Économie
Le plan gouvernemental sur les carburants laisse les professionnels sur leur faim


_**Les mesures d’aide annoncées par l’exécutif, d’un montant d’environ 70 millions d’euros, n’ont pas réussi à calmer la grogne des secteurs de l’agriculture et du transport, confrontés à une flambée des prix à la pompe.**_
Une opération de ralentissement a perturbé la circulation sur le boulevard périphérique parisien ce lundi matin. Convoi d’une cinquantaine de poids lourds et d’autocars, cette action a été initiée par les représentants des transporteurs routiers.
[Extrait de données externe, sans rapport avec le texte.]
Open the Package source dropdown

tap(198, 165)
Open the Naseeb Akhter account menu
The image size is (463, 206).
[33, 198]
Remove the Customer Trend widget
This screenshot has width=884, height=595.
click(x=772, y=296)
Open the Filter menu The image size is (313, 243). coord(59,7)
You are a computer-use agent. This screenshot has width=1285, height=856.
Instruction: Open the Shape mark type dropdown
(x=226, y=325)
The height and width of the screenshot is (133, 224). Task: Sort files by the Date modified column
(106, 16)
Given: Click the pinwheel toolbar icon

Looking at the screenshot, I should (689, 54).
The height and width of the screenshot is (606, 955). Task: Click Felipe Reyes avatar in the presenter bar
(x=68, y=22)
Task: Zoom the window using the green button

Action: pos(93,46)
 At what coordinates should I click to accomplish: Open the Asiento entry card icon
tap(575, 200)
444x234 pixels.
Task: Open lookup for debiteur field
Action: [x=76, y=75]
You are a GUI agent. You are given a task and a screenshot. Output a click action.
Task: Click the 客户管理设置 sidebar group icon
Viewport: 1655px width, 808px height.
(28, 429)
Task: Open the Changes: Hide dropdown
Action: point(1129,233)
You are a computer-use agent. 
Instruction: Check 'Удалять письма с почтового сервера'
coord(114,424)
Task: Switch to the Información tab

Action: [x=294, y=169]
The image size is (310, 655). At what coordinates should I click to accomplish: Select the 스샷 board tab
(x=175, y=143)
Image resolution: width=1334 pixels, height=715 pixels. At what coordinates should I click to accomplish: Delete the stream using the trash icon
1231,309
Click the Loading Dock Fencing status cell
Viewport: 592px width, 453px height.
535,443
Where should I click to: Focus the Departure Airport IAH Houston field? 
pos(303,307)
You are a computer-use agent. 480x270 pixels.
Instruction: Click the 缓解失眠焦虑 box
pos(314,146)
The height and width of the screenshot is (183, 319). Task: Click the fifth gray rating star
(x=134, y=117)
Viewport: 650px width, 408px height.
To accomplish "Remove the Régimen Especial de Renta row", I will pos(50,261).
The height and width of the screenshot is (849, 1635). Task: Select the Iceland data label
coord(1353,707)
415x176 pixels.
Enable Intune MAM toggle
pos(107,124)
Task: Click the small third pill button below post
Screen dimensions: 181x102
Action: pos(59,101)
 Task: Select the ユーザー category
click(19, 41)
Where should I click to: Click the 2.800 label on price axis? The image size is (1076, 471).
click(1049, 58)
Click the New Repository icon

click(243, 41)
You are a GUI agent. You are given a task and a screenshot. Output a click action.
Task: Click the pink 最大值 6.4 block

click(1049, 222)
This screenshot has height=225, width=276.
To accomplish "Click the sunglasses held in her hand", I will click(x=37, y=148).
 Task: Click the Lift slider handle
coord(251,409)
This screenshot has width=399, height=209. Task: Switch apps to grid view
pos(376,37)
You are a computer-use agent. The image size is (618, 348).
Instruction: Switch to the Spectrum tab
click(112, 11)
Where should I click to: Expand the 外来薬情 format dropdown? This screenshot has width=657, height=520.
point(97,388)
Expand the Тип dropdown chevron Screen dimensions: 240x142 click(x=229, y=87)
Ils estiment que le soutien financier dévoilé par le gouvernement est insuffisant pour compenser la hausse continue du coût du gazole.
Pour les entreprises de transport routier, une enveloppe de 50 millions d’euros est prévue au mois d’avril. Elle se traduira par une compensation de vingt centimes par litre de carburant. Les professionnels jugent cette somme dérisoire au regard de l’explosion de leurs charges. Certains évoquent des augmentations de plus de soixante centimes par litre sur les contrats déjà signés, les empêchant de répercuter immédiatement ces coûts sur leurs tarifs. La crainte de faillites est ouvertement exprimée par plusieurs acteurs du secteur.
Du côté du monde agricole, le mécontentement est tout aussi vif. Les exploitants bénéficieront d’une exonération de taxe sur le gazole non routier, représentant une économie d’environ quatre centimes par litre. Les responsables syndicaux qualifient cette mesure de symbolique, la comparant à une aide bien plus substantielle accordée lors de la crise énergétique de 2022. Ils menacent de passer à des actions plus musclées si leurs demandes ne sont pas mieux prises en compte.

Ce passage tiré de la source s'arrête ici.